Says Spicuzza: “It’s been a great run.”
In an interview sitting at a metal table in the restaurant, he cited several reasons for its closure, including retirement and changes in business. “Sometimes it’s time,” Spicuzza says.
Another obstacle: The lease on the Hob Nob will be up June 30, and his lease ran in five-year increments. Spicuzza, who is 67, said he was working the grill five days a week and doesn’t want to work into his 70s.
The last time he renewed the lease, he says, his wife, Debora Spicuzza, was ready for him to move on. As a co-owner, she does the books for the restaurant. He credits her with finding out the Hob Nob was for sale back in 1991.
With 33 years at the helm, Spicuzza says he did not want to be in business for another summer.
“After COVID, the landscape changed in the restaurant business,” he says. “Last summer was the first summer in 33 years I lost money."
Even recently, business was slow, except Tuesday, May 14, when people responded to a social media rumor that the establishment was closing and packed the place, causing it to close early when it ran out of food and not open on Wednesday — which Spicuzza had planned on being the last day.

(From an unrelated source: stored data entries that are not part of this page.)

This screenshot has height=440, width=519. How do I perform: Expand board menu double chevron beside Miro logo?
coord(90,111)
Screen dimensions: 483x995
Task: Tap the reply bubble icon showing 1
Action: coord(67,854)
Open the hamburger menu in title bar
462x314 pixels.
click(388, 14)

The volume Tuesday was three times more than normal, Spicuzza says.
“We just aren’t as busy as we used to be,” he says. “We’d have a group of people for breakfast every day. People are on the run now. They don’t go to places for breakfast like this.”
As people's behavior has shifted, prices have continued to climb due to inflation. That was one more obstacle.
“It’s gotten to the point where you have to do pretty good sales, or you go down quick because your fixed costs are higher,” Spicuzza says.
Finding workers has also been a challenge.
While the eatery has six or seven steady staff members, it is a constant struggle to fill in other shifts.
“The labor market is very difficult,” says Spicuzza, adding: “Labor prices have gone up.”
The average check at the Hob Nob Drive In is $14, according to Spicuzza. With servers getting paid $9 an hour, that leaves smaller margins than when they used to make $2 an hour and the average check was $8.60.
Land occupied by the Hob Nob Drive In is owned by Peter Karras, who lives in Maryland, according to Spicuzza.
“It’s not going to be a development,” says Spicuzza, who owns eight lots around the property, so he would have to be involved in the decisions. Among the parcels he owns are the ones containing the car wash and laundromat, which he plans to continue to run in retirement.
Another project is also on the horizon.
“We talked about a food truck,” Spicuzza says. “We’ll see how much gas is left in the tank.”
Co-owner Annette Gargett, who has been with the business for 29 years, may use the Hob Nob Drive In trademarked logo to run the food truck, which will not require the hours that running a brick-and-mortar restaurant would.
“We’re tired; we need a break for a while,” Gargett says, so the food truck would not come to fruition until after the summer. But it will come. Says Gargett: “It’s not going to be the end of the Hob Nob.”